***** Selected excerpt
The struggle to lose weight… sigh. We've all been there at one time or another and to one extreme or another. But whether you're trying to lose the last 10 pounds or have much more weight to shed in order to feel good in your own skin, there's a good chance you've struggled with dieting at some point. And according to a new study reported in the New York Times, that might be the exact thing that keeps people from being able to lose weight, keep it off, and stay healthy.
"This study is just the latest example of research showing that in the long run dieting is rarely effective, doesn't reliably improve health and does more harm than good. There is a better way to eat."The study centered around participants who had appeared on the TV program The Biggest Loser and showed that six years after they dropped an average of 129 pounds on the show, the former participants were burning an average of 500 calories less every day than other people their age and weight. In addition, they did not continue to lose weight or keep off the unwanted pounds after the show stopped filming, but instead the participants had regained around 70 percent of the weight they had lost. Predictably, the diet industry didn't like the findings about how to actually lose weight and keep it off, reported the New York Times.
"The diet industry reacted defensively, arguing that the participants had lost weight too fast or ate the wrong kinds of food – that diets do work, if you pick the right one."Here's the lowdown: It's not all about willpower and resisting that candy bar or slice of cake. Instead, it turns out that something called "metabolic suppression" has a LOT to do with how and why we gain or lose weight. Metabolic suppression is described as a tool used automatically by the brain to keep the body within a certain weight range, known as the "set point." The set point varies from one person to the next and is largely determined by genes and life experiences. So, when a person goes on a diet to lose weight, and it drops below the set point, the person begins burning fewer calories and – here's the scary part – also begins producing hunger-inducing hormones that make eating feel even more rewarding. Whether a person is suffering from a major eating disorder and goes from a healthy 120 pounds to a very unhealthy 80 pounds, or a person starts at 300 and diets down to 200 – as in the Biggest Loser – the same thing happens and the brain declares a state of emergency that makes it very difficult to continue to lose weight.
**********
***** Data records
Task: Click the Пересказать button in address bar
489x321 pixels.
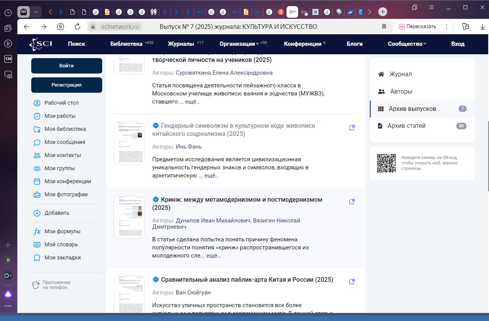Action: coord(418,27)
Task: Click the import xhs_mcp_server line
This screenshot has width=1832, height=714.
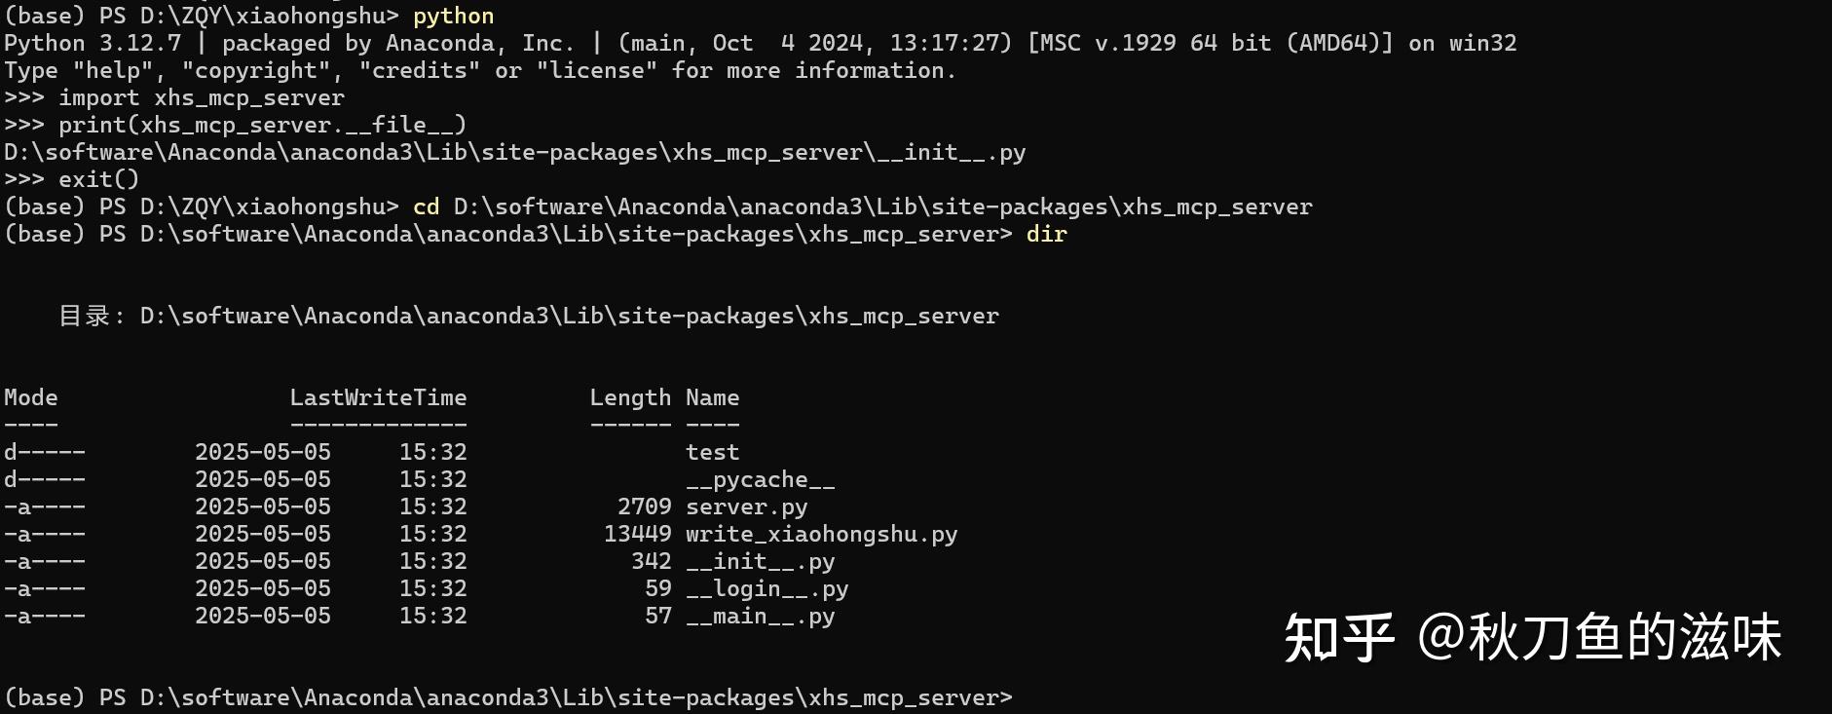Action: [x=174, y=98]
**********
***** Data records
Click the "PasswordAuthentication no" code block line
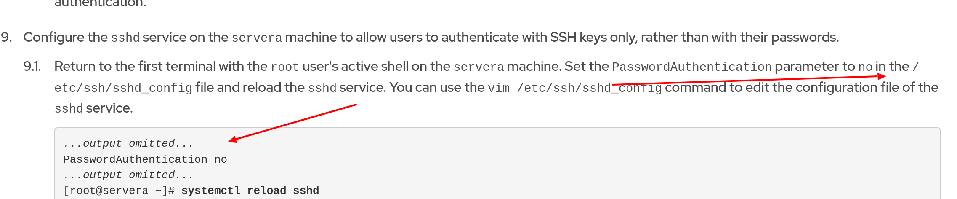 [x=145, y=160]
**********
**Problem A**
What does the weight-loss article say former Biggest Loser participants were burning six years after the show?
**Problem B**
In the weight-loss article, take the part that opens with "The struggle to" and closes with "and stay healthy.", and write it out with "15 pounds" in place of "10 pounds".

**Output A**
An average of 500 calories less every day than other people their age and weight.

**Output B**
The struggle to lose weight… sigh. We've all been there at one time or another and to one extreme or another. But whether you're trying to lose the last 15 pounds or have much more weight to shed in order to feel good in your own skin, there's a good chance you've struggled with dieting at some point. And according to a new study reported in the New York Times, that might be the exact thing that keeps people from being able to lose weight, keep it off, and stay healthy.